Mauna Kea and Rodriguez filed dueling motions for summary
judgment (MSJ) in the Circuit Court of the First Circuit.
Because Mauna Kea tracked HRS § 481B-14’s language and told
customers that a portion of the service charge was used to pay
for “costs or expenses other than the wages or tips of
employees,” Mauna Kea insisted its 2010-2016 disclosures were
fine.
Rodriguez countered. Mauna Kea’s disclosures were not only
deficient, but were “misleading and actually outright false.”
They tricked customers into believing that the service charge
they paid would go to the servers as tip income.
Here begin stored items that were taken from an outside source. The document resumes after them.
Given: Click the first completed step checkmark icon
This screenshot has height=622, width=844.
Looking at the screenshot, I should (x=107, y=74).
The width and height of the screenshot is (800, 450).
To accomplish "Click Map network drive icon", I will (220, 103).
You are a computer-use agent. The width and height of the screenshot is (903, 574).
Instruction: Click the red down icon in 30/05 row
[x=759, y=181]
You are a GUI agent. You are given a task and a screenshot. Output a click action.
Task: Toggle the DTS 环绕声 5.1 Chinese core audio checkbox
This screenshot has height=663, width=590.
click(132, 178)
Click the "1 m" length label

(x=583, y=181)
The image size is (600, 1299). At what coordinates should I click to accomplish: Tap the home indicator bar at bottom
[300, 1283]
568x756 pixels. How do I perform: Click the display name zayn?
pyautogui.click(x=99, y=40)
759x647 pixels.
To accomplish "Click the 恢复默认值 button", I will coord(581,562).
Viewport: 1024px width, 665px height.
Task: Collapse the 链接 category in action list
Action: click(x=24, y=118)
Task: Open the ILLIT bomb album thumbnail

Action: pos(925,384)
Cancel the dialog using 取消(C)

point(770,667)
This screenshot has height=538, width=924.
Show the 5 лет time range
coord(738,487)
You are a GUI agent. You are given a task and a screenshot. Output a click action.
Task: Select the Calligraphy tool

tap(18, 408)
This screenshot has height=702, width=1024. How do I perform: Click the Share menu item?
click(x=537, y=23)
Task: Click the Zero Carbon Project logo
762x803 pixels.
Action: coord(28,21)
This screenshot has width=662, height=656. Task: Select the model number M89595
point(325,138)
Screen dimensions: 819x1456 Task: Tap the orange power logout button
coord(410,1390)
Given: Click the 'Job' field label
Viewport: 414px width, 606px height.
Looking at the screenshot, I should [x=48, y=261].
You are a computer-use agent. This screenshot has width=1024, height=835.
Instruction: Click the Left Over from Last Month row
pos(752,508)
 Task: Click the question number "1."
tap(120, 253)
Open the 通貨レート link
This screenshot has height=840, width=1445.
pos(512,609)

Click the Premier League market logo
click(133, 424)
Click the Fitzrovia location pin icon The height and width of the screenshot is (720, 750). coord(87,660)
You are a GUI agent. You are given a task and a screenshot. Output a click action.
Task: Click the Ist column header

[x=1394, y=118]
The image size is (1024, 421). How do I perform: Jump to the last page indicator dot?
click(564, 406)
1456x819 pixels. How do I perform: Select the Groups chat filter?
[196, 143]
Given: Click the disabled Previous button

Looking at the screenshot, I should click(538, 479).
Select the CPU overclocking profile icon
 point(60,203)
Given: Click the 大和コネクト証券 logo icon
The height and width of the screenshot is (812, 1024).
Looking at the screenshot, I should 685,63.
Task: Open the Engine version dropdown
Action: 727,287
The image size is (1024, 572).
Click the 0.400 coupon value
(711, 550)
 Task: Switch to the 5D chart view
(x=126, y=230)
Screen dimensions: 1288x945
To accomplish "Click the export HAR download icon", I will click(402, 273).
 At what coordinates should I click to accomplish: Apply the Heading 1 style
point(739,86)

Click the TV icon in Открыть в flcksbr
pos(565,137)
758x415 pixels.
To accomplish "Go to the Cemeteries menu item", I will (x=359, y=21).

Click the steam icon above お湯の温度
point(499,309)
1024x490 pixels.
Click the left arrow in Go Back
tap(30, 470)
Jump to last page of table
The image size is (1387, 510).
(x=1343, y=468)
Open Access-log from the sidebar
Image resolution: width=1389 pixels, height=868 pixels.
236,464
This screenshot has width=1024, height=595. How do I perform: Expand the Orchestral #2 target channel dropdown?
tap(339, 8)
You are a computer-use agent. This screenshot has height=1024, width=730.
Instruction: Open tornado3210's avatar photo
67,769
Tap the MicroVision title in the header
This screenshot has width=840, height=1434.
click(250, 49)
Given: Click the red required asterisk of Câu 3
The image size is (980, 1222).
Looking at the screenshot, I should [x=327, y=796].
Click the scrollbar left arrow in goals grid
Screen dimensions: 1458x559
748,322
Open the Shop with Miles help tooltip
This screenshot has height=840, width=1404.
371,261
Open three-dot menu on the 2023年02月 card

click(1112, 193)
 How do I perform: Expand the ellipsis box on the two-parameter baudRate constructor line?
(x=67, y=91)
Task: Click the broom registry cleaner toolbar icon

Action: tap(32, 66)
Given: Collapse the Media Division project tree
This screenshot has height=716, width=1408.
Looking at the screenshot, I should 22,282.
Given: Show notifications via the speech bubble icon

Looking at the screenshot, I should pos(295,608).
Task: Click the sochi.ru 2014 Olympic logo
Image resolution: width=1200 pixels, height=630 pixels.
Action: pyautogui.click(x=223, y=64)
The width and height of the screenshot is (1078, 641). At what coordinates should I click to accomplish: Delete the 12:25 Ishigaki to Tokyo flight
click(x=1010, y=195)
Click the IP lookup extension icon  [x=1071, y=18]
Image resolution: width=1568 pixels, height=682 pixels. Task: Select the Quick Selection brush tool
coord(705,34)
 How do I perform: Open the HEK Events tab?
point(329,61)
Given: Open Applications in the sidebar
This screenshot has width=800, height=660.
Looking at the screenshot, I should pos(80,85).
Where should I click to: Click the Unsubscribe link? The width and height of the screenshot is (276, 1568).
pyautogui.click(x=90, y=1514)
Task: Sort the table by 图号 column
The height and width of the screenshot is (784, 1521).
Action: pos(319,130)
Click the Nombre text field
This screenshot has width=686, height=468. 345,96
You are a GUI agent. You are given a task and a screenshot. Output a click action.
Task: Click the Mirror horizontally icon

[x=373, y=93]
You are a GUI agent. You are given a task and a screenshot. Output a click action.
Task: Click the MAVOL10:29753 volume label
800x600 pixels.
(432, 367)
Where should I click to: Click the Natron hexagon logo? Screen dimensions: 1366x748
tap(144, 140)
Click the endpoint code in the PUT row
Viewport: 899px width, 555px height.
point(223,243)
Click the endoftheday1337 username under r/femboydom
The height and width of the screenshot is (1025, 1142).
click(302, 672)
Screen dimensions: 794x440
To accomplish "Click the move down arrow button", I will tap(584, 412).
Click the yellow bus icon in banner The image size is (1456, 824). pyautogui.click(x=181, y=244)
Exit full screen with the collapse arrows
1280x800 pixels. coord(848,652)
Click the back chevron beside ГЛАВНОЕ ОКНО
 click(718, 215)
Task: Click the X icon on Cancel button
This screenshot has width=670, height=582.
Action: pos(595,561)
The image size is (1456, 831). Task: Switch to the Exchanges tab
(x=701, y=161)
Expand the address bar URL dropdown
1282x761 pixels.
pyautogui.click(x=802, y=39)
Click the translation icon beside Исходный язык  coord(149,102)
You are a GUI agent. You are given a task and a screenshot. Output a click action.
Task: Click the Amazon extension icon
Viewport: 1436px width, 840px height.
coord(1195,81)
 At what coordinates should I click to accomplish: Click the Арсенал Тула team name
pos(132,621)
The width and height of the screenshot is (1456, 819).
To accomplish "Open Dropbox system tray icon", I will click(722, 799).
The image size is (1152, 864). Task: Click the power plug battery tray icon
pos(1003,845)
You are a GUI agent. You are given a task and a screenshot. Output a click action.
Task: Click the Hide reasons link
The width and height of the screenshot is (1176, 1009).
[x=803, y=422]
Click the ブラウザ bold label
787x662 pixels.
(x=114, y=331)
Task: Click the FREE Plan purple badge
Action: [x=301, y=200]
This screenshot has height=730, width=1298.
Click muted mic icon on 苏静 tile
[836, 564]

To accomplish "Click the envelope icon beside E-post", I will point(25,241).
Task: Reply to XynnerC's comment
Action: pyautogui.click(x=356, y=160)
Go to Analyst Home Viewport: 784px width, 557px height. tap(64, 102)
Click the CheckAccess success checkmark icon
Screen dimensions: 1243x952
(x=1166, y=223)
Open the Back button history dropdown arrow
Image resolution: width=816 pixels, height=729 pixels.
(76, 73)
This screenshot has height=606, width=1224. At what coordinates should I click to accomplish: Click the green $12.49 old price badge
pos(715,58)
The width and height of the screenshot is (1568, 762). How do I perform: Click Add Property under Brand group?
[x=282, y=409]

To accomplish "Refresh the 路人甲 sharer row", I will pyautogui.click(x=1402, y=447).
Rodriguez prevailed. The circuit court granted Rodriguez’s
MSJ and denied Mauna Kea’s MSJ. Mauna Kea had failed to
“specify the portion of the service charge that was distributed
to employees[,]” the court ruled.
The ICA disagreed. Per the plain language of the statute
and its legislative history, the ICA held that “the circuit
court wrongly interpreted HRS § 481B-14 to require service
charge disclosures to specify the actual amount distributed to
employees.” It felt this requirement went “beyond the scope of
the statutory language.” The ICA ruled that the circuit court
should have granted Mauna Kea’s MSJ. It vacated the court’s
judgment and remanded the case.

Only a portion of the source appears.